Moves such as these discounts to retain consumers are especially key for aggregators now, with many restaurant customers feeling the pressure to shift away from delivery toward the more budget-friendly pickup channel. Data from PYMNTS’ study “Connected Dining: Rising Costs Push Consumers Toward Pickup,” for which we surveyed more than 2,100 U.S. consumers in January about their restaurant dining habits, reveals that 48% have been more likely to pick their restaurant orders up themselves rather than have them delivered due to inflation.

Uber Eats is not the only aggregator feeling the pressure to step up price-centric offers amid this shift. DoorDash, too, has been focusing on ways to boost affordability in recent months. On the company’s most recent earnings call back in February, the aggregator noted that it decreased the average transaction cost for consumers by 8% in the previous year and that its own delivery subscription, DashPass, was helping to reach price-sensitive consumers.

“When it comes to affordability, certainly, DashPass has been a big driver of a lot of the affordability gains for our customers, especially as we continue to see consistent adds into the DashPass program,” DoorDash CEO Tony Xu told analysts on the call. “But at the same time, we’re working on quite a lot of other initiatives as well to make sure that we can keep making the service more and more affordable.”

Uber is looking to do the same.

“We’re executing particularly well algorithmically as it relates to improving our marketplace efficiency on the delivery side, higher percentage of batching orders, and using deep-learning techniques to drive down cost per transaction,” Khosrowshahi said.

Yet these efforts appear to be going unnoticed.
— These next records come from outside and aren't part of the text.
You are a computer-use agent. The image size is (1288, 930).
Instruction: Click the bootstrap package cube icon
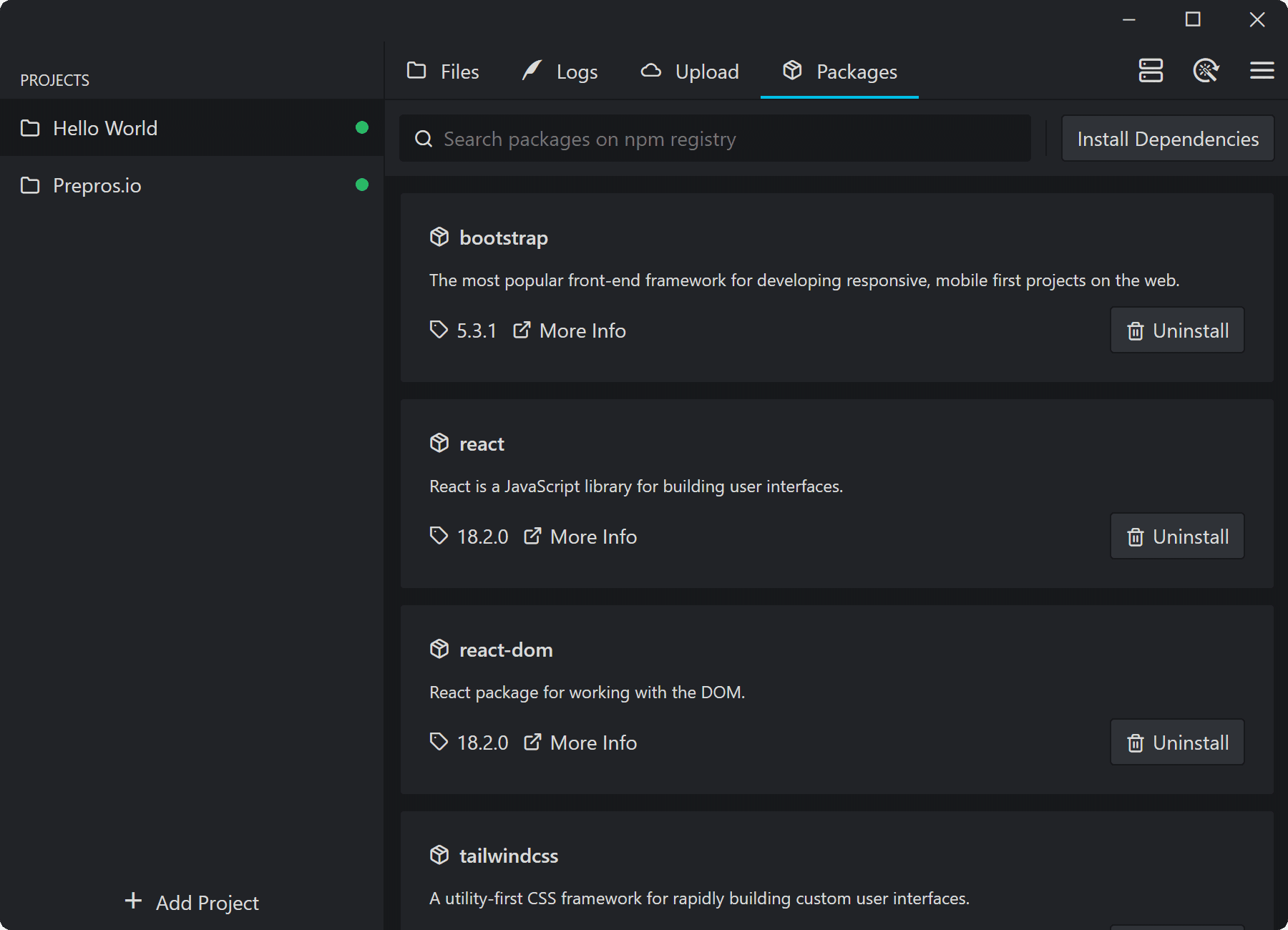tap(439, 237)
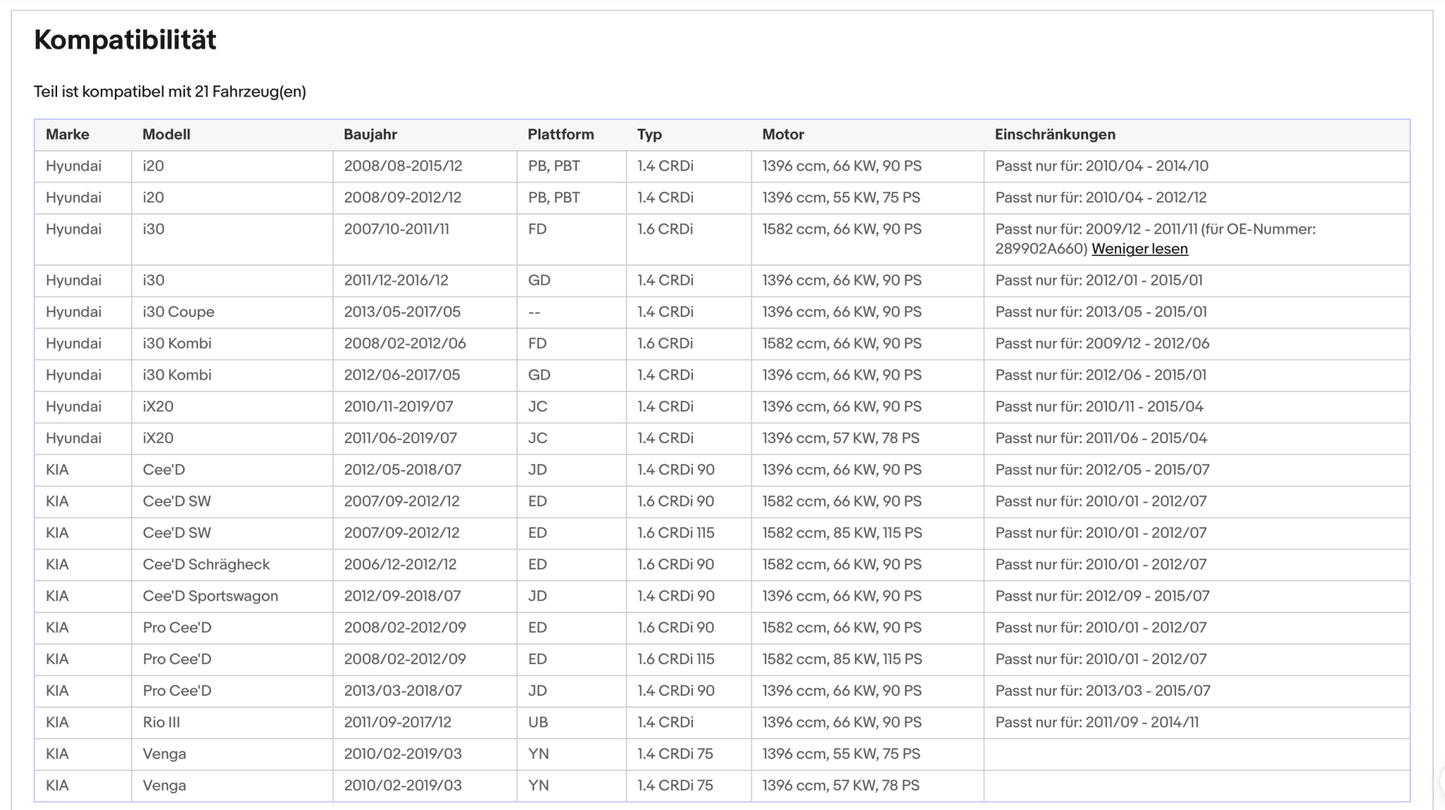Click the Kompatibilität heading
1445x810 pixels.
coord(125,40)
While many consumers may be observing improved aggregator discounts, fewer have seen better baseline pricing. The April edition of the Connected Dining study noted that only 33% of consumers believe that aggregator prices have become more accessible, and that share dips down to 26% for those making $100K or less each year.

Overall, Uber Eats, for its part, remains in the No. 2 spot among food delivery apps, per PYMNTS’ Provider Ranking of Aggregators, which ranks key players using a proprietary combination of publicly available information plus app usage data to which we have access, behind category leader DoorDash.